● Requirement: Copy the records below word for word, starting with the line that contains "is (707, 1568)." and continuing through the line that contains "What do you see at coordinates (59, 144)", with both of those lines included.

● Supplied material:
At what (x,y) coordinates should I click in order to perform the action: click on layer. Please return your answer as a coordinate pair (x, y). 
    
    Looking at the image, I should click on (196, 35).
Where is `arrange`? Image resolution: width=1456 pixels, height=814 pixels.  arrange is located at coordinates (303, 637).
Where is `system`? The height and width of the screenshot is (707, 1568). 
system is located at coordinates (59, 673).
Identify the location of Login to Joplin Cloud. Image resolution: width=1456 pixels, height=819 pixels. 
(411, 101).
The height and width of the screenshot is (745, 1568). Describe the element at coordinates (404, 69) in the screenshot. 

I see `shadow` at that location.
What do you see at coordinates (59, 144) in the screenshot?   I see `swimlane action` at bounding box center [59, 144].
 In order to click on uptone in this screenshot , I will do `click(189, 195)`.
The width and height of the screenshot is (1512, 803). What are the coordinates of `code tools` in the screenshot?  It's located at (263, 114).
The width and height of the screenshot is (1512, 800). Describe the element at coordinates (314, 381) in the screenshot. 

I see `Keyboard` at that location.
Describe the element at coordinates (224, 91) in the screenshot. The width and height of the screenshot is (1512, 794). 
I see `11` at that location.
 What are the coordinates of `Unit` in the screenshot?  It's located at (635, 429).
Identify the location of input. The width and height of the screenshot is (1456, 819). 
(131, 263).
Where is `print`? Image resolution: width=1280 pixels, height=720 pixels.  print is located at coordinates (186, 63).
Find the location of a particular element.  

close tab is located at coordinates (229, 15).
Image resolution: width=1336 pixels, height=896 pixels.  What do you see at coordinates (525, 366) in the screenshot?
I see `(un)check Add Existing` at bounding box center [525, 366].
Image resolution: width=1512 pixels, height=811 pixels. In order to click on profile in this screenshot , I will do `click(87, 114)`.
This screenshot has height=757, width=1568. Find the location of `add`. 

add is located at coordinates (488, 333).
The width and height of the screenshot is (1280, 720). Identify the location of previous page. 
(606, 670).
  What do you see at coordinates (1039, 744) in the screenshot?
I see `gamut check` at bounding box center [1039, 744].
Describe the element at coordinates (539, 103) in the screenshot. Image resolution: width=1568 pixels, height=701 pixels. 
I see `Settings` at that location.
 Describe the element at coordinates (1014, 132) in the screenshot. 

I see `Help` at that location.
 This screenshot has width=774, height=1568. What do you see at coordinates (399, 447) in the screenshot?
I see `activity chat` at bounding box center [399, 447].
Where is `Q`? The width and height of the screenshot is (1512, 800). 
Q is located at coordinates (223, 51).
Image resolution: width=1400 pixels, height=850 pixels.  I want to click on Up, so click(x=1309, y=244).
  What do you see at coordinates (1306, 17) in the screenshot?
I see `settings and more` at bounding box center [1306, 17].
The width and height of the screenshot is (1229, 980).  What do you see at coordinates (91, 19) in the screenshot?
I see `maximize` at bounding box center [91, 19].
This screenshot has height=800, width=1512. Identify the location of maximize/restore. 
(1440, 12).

● Written response:
Where is `system`? The height and width of the screenshot is (707, 1568). 
system is located at coordinates (59, 673).
Identify the location of Login to Joplin Cloud. Image resolution: width=1456 pixels, height=819 pixels. 
(411, 101).
The height and width of the screenshot is (745, 1568). Describe the element at coordinates (404, 69) in the screenshot. 

I see `shadow` at that location.
What do you see at coordinates (59, 144) in the screenshot?   I see `swimlane action` at bounding box center [59, 144].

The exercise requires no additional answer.